The multivariate analysis, therefore, suggests that the Kavaratti population belonged to a unique wave of migrants that neither belonged to the earliest Indian-specific M2 carriers nor to the West Eurasian descendants. A peculiar feature in the Kavaratti cluster is the presence of the M3, M30 and U2 clades. Haplogroup U2 peaks in the northwestern and northern region of the Indian subcontinent, like M3, M5 and M30. Out of these, M3 and M30 originated during or after the LGM event. This time depth is important, since the members of the Kavaratti cluster carry M3 and M30, leading us to the assumption that these populations had similar gene pools during the LGM recovery, after which bottleneck events took place. At this juncture, if an R30 bottleneck happened, then it is obvious that the group that migrated to Kavaratti belonged to a bigger group that included the ancestors of the Urali Kuruman, the Punjab Scheduled Castes, Uttar Pradesh Brahmins, Thogataveera, Reddy, Jat Sikh, Nair, etc. Therefore, we hypothesise that the Kavaratti islanders trace their maternal ancestry to the northwestern region of the Indian subcontinent. To resolve this picture further, based on the subclade information available for the R30b2 and R30 haplogroup network analysis (ESM_1 Fig. 3) and principal component analysis (Fig. 2), we suggest that the Kavaratti islanders are maternally related to Mazhabi Sikhs, Balmikis (Punjab Scheduled Castes) (Singh et al. 2016) and Nairs. All other groups carry R30a subclades. Interestingly, Nairs have two important characteristics which are similar to Lakshadweep islanders, firstly their Malabar roots, as described in oral traditions and documented history, and secondly the high status enjoyed by women (Forbes 1979). However, if the Kavaratti islanders were recent offshoots of the Nairs, then it would most likely have been mentioned in folklore. At present, no record of any direct Nair lineage to the Lakshadweep islanders, either written or oral, is known to exist (Chib 1985).

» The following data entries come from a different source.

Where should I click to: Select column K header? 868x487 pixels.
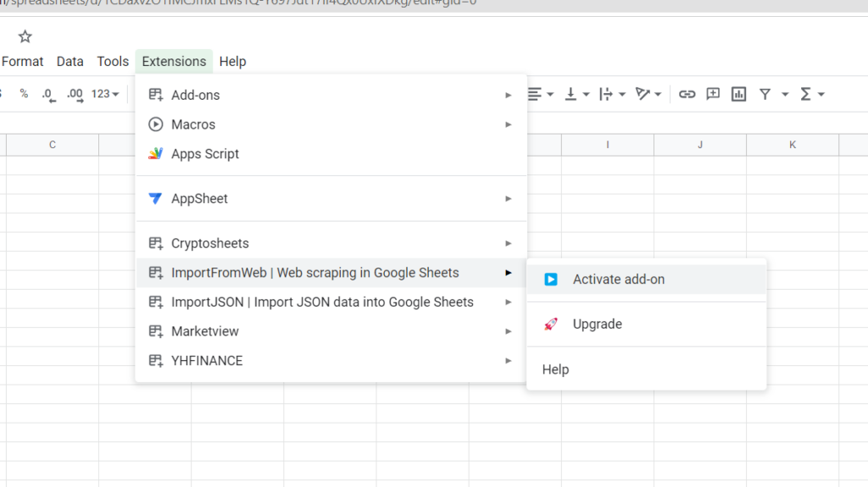793,145
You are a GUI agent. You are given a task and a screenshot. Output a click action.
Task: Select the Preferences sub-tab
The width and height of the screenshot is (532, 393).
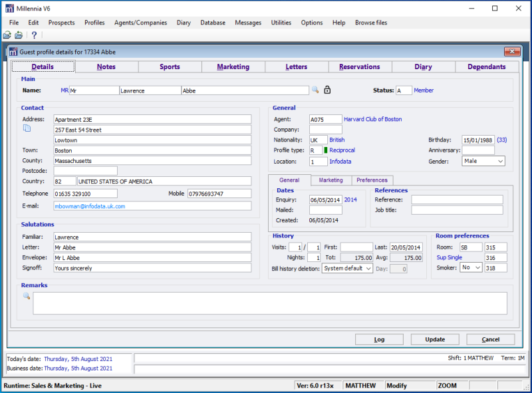372,180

Our analyses limit our ability to trace the route of migration, as we do not find any population with R30b2 between the Punjab and Kerala. However, there are two possible routes, viz. (1) The modern route from the Malabar coast, and (2) a hypothetical “non-Malabar route”. The Malabar route is more plausible, because many indigenous tribes with founder haplogroups (Jenu Kuruba, Betta Kuruba, Urali Kuruman, Koraga, etc.) exist along the western coast of India. The lineage of the Kavaratti islanders may have migrated in isolation, following a coastal route until the bearers of this lineage explored the Lakshadweep archipelago. Fine-scale structuring using whole genome data will provide a better understanding of the deep-rooted ancestral links between the Malabar population and the Lakshadweep islanders to confirm lineage sharing between the two.

In conclusion, we identify in the Kavaratti islanders an R30b2 founder lineage arising from the northwestern region of the Indian subcontinent during the Last Glacial Maximum period. The only other populations to carry this lineage are the Scheduled Castes from the Punjab, Jat Sikhs and Nairs, who are either found in the northwestern portion of the Indian subcontinent or have recent historical links with this region. In addition, we also find unique clusters of pre-LGM M2 and M33 clades sharing common ancestors with those found in the northwestern populations. A similar trend is seen in the clustering pattern based on the M3 and M30 haplogroups that are prevalent in this region and date to the LGM period. We also report a rare occurrence of the U4 lineage dated to the LGM period that is otherwise only found in Europe. Its presence in the Kavaratti islanders only suggests that the ancestors of the founders admixed with a diverse group before drastic demographic changes that occurred during and after the LGM. Our conclusions are based on the control region of the mitochondrial DNA and, therefore, must be further substantiated with whole mitogenomes.